WORK REQUEST
Nothing goes in the answer except the line that contains "The width and height of the screenshot is (696, 392)." and the lines after it to the end of the material below, unchanged.

GIVEN DATA
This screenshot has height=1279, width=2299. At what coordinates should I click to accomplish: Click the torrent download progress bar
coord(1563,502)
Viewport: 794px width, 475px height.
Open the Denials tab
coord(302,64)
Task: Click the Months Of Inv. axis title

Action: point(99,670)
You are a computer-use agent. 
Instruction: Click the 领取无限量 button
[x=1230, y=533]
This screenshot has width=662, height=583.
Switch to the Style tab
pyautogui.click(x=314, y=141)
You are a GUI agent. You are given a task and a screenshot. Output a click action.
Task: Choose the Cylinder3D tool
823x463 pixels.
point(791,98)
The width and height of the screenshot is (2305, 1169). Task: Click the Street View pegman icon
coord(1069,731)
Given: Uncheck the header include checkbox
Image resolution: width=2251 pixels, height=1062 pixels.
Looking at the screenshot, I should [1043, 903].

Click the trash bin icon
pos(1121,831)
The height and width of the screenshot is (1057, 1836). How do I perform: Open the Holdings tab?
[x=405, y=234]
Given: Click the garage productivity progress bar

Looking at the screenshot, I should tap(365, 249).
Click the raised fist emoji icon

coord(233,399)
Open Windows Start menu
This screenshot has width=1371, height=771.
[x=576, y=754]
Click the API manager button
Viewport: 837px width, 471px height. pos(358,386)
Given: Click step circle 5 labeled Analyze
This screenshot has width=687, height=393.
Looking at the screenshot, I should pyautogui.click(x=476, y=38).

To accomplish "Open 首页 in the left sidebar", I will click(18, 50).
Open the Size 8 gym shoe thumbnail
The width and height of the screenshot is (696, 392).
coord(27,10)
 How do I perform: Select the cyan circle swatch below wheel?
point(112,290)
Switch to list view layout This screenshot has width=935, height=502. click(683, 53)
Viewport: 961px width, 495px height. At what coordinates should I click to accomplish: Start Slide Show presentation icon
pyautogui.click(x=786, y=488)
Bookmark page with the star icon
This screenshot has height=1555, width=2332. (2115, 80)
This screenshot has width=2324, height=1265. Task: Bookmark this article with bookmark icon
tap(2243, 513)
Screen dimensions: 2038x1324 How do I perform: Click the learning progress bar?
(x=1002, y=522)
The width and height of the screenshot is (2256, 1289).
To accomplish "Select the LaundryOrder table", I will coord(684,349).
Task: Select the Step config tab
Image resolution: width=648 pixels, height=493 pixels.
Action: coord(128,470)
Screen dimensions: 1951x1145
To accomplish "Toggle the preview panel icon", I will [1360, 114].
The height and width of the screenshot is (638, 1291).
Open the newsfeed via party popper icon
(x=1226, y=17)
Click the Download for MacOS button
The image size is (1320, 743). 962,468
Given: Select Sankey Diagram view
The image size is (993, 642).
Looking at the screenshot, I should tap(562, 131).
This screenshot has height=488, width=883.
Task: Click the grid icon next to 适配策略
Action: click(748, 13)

EXERCISE SOLUTION
The width and height of the screenshot is (696, 392).
coord(27,10)
 How do I perform: Select the cyan circle swatch below wheel?
point(112,290)
Switch to list view layout This screenshot has width=935, height=502. click(683, 53)
Viewport: 961px width, 495px height. At what coordinates should I click to accomplish: Start Slide Show presentation icon
pyautogui.click(x=786, y=488)
Bookmark page with the star icon
This screenshot has height=1555, width=2332. (2115, 80)
This screenshot has width=2324, height=1265. Task: Bookmark this article with bookmark icon
tap(2243, 513)
Screen dimensions: 2038x1324 How do I perform: Click the learning progress bar?
(x=1002, y=522)
The width and height of the screenshot is (2256, 1289).
To accomplish "Select the LaundryOrder table", I will coord(684,349).
Task: Select the Step config tab
Image resolution: width=648 pixels, height=493 pixels.
Action: coord(128,470)
Screen dimensions: 1951x1145
To accomplish "Toggle the preview panel icon", I will [1360, 114].
The height and width of the screenshot is (638, 1291).
Open the newsfeed via party popper icon
(x=1226, y=17)
Click the Download for MacOS button
The image size is (1320, 743). 962,468
Given: Select Sankey Diagram view
The image size is (993, 642).
Looking at the screenshot, I should tap(562, 131).
This screenshot has height=488, width=883.
Task: Click the grid icon next to 适配策略
Action: click(748, 13)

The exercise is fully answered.